TASK STATEMENT>
Please retype the material beneath this task exactly, starting with its first line and finishing with the line containing "You are a computer-use agent. This".

STUDY MATERIAL>
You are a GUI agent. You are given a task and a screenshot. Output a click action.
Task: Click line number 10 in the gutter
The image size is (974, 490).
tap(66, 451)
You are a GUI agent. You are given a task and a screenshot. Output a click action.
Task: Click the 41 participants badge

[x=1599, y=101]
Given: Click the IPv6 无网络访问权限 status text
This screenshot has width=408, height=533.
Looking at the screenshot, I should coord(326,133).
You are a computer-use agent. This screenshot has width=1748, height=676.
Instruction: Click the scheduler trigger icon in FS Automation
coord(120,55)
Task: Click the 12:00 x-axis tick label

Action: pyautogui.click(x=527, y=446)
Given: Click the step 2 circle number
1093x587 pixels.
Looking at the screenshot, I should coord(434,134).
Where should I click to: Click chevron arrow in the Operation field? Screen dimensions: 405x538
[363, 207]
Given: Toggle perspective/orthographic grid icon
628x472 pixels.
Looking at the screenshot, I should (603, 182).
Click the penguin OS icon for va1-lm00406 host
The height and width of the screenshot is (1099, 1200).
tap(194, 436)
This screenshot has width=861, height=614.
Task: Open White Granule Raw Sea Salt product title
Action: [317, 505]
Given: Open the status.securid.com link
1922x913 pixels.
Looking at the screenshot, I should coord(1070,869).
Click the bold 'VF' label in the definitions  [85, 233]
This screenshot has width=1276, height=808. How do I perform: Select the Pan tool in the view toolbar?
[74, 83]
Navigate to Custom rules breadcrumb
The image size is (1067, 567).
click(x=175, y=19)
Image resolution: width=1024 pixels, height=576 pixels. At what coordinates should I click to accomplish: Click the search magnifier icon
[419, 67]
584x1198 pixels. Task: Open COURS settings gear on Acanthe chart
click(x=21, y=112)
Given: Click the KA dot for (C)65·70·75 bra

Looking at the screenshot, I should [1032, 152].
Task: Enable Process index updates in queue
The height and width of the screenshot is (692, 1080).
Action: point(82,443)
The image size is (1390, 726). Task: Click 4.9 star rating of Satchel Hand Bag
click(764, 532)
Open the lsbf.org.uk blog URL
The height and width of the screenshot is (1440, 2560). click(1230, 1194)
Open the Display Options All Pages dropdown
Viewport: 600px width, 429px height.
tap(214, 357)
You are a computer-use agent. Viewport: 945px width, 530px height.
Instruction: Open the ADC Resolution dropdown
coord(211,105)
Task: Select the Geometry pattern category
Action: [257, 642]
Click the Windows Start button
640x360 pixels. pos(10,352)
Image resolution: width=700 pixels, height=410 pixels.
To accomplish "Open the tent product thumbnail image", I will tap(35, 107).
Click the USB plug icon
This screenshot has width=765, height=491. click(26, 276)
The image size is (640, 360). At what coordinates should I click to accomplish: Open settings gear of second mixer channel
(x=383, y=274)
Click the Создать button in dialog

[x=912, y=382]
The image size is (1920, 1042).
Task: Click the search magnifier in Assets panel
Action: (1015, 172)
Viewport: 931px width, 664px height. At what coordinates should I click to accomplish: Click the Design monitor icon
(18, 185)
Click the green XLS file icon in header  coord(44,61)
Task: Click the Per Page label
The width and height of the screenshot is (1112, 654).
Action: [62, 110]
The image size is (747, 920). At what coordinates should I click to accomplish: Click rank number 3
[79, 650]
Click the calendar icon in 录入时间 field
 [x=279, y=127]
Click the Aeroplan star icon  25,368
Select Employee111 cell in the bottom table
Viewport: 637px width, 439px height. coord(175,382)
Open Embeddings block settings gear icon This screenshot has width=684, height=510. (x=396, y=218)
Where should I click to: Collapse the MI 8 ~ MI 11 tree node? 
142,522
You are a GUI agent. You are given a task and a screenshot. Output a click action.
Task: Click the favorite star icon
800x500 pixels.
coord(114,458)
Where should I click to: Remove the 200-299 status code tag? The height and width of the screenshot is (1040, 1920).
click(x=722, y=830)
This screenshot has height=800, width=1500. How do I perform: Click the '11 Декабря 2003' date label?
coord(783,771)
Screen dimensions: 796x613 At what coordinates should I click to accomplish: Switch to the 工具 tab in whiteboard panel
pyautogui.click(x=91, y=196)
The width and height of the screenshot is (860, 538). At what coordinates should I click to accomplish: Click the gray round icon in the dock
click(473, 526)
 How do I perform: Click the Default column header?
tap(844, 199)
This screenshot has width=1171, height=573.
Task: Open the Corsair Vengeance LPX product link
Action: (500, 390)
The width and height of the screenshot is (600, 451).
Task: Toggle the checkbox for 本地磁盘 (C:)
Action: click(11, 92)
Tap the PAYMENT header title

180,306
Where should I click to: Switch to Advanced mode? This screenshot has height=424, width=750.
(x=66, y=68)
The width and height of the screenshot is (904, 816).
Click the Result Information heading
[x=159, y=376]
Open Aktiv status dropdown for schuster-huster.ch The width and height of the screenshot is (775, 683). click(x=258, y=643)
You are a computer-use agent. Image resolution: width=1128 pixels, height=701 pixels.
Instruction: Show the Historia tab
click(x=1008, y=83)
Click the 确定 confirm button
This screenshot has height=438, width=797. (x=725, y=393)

SOLUTION TO THIS PROBLEM>
You are a GUI agent. You are given a task and a screenshot. Output a click action.
Task: Click line number 10 in the gutter
The image size is (974, 490).
tap(66, 451)
You are a GUI agent. You are given a task and a screenshot. Output a click action.
Task: Click the 41 participants badge

[x=1599, y=101]
Given: Click the IPv6 无网络访问权限 status text
This screenshot has width=408, height=533.
Looking at the screenshot, I should coord(326,133).
You are a computer-use agent. This screenshot has width=1748, height=676.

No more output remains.